参院予算委員会で8月5日、「米国の関税措置等内外の諸課題」に関する集中審議が行われ、立憲民主党から徳永エリ、村田享子両議員が質疑に立ちました。

■徳永エリ参院議員

 徳永議員は、日米通商交渉に関連し、赤澤経済再生大臣が「3カ月に8度の訪米。今日の夕方からまた訪米。2週間もたっていない状況でまた訪米する。何のために訪米するのか」と質問しました。

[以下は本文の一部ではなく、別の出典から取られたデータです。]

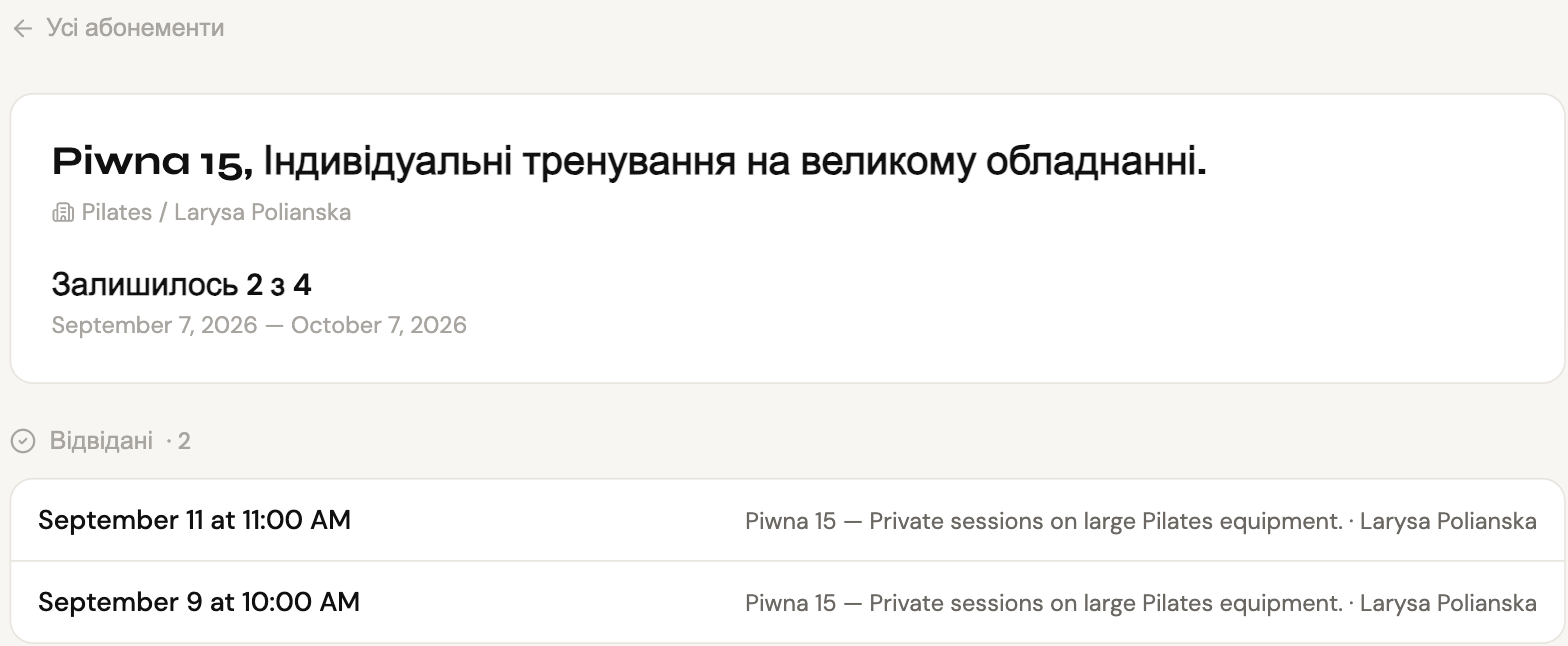This screenshot has height=646, width=1568.
Task: Click Larysa Polianska in the September 9 row
Action: [x=1448, y=604]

 赤澤大臣は、「具体的な合意文書がない中で、自動車に関する大統領令はいつ出るのかが共通の問題意識。一日も早く自動車関税、部品関税について、大統領令が発出されることを促す」と述べました。

 徳永議員は、「発令した大統領令の付属書に、わが国の記述がない。内容を精査しないといけないと先週の金曜日は役所が大混乱。齟齬(そご)があると分かった」と指摘。

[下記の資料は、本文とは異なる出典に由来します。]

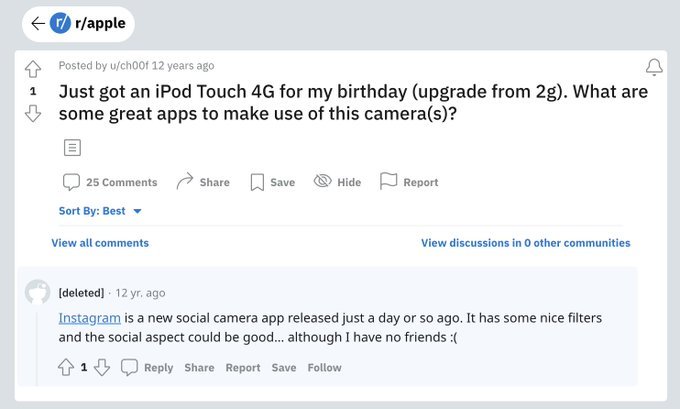Upvote the iPod Touch 4G post
This screenshot has width=680, height=409.
(33, 69)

 赤澤大臣は、「私どもは確認し、EUと同じ扱いになると確約を得ている」と答えました。

 徳永議員は、「口約束だが大丈夫なのか。発令までに2日しかないが、間に合うのか」「8月7日までに齟齬(そご)は解消される。日米合意の通りに進むでよいか」と確認しました。赤澤大臣は「私はそのように認識している」と応じました。

 自動車については、徳永議員は、「わが国の経済の屋台骨が揺らぐ」と強い懸念を指摘しました。

 赤澤大臣も、「わが国の経済に大変なダメージが生じている」「相手のあることなので、一刻も早くとしか言いようがない」と答えました。 

 2020年日米貿易協定について徳永議員は、「口約束だったが、日本は誠実に進めてきた。米国は守らなかった。241品目の撤廃を約束したのに、追加関税を課すと約束を反故にした。協定違反だ」と指摘しました。

 石破総理は、「重大な懸念をもっているが、日米の合意が着実に合意されるというのは日本だけの利益ではない。日米双方の利益が最大化されることを目指して、交渉の合意を実現していく」と答弁しました。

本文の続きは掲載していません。